NewTeeVee contributor Robert Young wrote an interesting post yesterday positing that News Corp./NBC’s video distribution plan could potentially disrupt Google’s efficacy as a search engine.
If such a plan comes to fruition and media is distributed across Yahoo, MSN, MySpace and AOL, Young argues, then “Google would have no choice but to accept the demands of the big media companies for the licensing and distribution of their content. The only way for Google to regain leverage against the big media companies, at that point, would be to change the game altogether (e.g. by owning content and becoming a full-fledged media company, as I had suggested they might in my last post).”
You can break down his argument — spread over post one and two — in the list below. My comments inline.
- Google can crawl and index text ad infinitum with no copyright restrictions (at least in the U.S.)True. Google has benefited from a Web of text. But actually formulating the sentence that way (as Young does) puts the cart before the horse. A better way: The text Web has benefited from Google search. In the same way, the text+video Web (there will always be text on the Web, it’s more efficient) will benefit from Google search.Google will get better at indexing video. Remember the Blogger acquisition in 2003? That acquisition helped GOOG understand conversation networks and index those conversations better. Result: A HUGE percentage of search referrals to blogs come from Google. Same dynamic will apply with video.
- They can’t do the same with video. They have to get licensing agreements with media companies.False. Under current law, Google is allowed to post anything uploaded to its sites, even if that content is copyrighted, provided it removes the content after a DMCA takedown notice. Google is also allowed to post fair use snippets of video. Also: Viewers don’t just seek out professional media content. User-generated content is important, too, and Google/YouTube is a primary destination for it. Also: Google’s main search engine routinely indexes video from sites like iFilm, Metacafe, Atom Films, etc, and indexes the presence of those videos on blogs.
- News Corp./NBC’s distro plan walls off content from Google and/or provides a better outlet for their work.Not necessarily. First, as stated above, Google can index the presence of video on competing video sites. Second, the News Corp./NBC plan is still only a plan — you can’t KO Google if you’re not in the ring yet — and there’s little indication that the user experience will be a good one.Second, Google can index video on competing video sites. Video will always have metadata associated with it. Google will always be able to search that metadata, unless those companies “break the Internet” by not allowing Google to spider their content.
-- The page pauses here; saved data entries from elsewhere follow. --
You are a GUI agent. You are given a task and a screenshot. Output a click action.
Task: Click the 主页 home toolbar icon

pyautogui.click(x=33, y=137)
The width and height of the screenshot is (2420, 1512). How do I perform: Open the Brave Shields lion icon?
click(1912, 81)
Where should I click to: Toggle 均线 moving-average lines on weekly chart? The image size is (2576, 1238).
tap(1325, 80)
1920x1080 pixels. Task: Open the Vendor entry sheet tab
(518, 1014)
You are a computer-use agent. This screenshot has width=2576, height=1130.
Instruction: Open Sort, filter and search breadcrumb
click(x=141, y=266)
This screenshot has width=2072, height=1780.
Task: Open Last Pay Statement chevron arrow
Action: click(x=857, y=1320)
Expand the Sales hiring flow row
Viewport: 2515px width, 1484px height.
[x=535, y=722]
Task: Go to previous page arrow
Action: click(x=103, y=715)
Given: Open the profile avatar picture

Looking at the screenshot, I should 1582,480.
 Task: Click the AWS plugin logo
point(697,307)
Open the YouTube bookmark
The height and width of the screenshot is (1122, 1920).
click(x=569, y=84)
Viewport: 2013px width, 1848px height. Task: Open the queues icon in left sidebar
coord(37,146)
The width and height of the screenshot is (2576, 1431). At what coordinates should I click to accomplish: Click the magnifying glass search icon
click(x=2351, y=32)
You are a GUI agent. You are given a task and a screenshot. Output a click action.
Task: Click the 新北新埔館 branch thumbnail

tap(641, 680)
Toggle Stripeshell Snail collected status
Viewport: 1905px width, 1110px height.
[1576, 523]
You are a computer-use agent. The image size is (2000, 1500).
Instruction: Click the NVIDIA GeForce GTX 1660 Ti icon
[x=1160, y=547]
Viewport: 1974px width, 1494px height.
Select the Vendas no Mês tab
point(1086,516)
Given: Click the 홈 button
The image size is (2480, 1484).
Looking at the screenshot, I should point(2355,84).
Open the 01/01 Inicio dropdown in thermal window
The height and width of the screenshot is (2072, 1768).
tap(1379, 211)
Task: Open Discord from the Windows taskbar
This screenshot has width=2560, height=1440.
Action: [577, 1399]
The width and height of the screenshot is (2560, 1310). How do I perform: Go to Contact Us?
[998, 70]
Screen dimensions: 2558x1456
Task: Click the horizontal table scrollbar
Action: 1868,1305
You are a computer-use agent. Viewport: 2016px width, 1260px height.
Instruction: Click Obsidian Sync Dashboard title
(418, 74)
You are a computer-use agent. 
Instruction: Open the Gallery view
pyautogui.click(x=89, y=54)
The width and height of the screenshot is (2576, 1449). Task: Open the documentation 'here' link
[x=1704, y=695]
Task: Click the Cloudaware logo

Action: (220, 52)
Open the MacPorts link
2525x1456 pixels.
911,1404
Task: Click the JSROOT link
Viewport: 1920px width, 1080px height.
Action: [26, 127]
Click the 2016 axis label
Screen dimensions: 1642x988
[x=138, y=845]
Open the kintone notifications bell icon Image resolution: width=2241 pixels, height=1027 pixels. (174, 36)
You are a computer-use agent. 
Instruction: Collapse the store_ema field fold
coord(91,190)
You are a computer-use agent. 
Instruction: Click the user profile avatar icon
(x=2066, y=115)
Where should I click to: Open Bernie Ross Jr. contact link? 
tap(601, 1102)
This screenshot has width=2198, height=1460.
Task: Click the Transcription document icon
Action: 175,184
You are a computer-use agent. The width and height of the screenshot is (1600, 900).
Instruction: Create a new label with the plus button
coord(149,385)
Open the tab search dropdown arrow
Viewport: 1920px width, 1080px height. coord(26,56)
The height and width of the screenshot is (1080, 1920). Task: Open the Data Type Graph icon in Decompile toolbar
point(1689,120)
That won’t happen. Everyone wants traffic. Google is the biggest traffic driver. Not to mention, there’s a complicated Web of partnerships to consider. It’s not Google against the world.
- This weakens Google’s bargaining position for licensing agreements.True, but not in the way you’ve posited. Google’s position is weakened only in that GooTube will no longer be the largest distributor. But — and this is important — putting content on News Corp./NBC’s distro doesn’t mean you won’t also put content on GooTube. It’s not a zero sum game. What’s more, you’re discounting the user experience. Users may not want to watch long-form vids with advertisements on Myspace/AOL/Yahoo/MSN. They also may like YouTube’s social features better.
- Google will thus find it convenient to buy programming directly from producers, much like TV networks do today.False, and good lord why would they? First, it would change their entire business model. Google makes money by understanding what people want, driving them to that content efficiently, and selling ads. Directly buying content would a) undermine Google’s traffic agnostic position and b) introduce extreme inefficiencies.Currently, Google makes money no matter where traffic occurs on the Web. If they became a network, they would have to make a greater return on purchased content. That scales the wrong way. And, essentially, that means they’d have to become Yahoo. (sorry Lloyd Braun, I was rooting for you, but it didn’t work out.) Networks make money by betting on what will be successful. Google makes money by not caring.
- And Murdoch, meanwhile, will own both the content (shows) and distribution (MySpace), the latter of which “ultimately become what YouTube was supposed to be.”True and False. Murdoch will own the content and part of the distribution. MySpace, meanwhile, is a walled garden containing a factory of unneccesary clicks. YouTube, meanwhile, will continue to invest in the user experience and content agnosticism. That’s another model that scales.
At the end of the day, all these discussions about Google beating media or media beating Google miss the point. Media is about telling stories. Google is about finding stories. These are two different businesses that compete marginally. Like a venn diagram, each needs the other to create the whole.
I’m sure I’ve missed some good points, and maybe you disagree. Please, tell me why I’m wrong in the comments.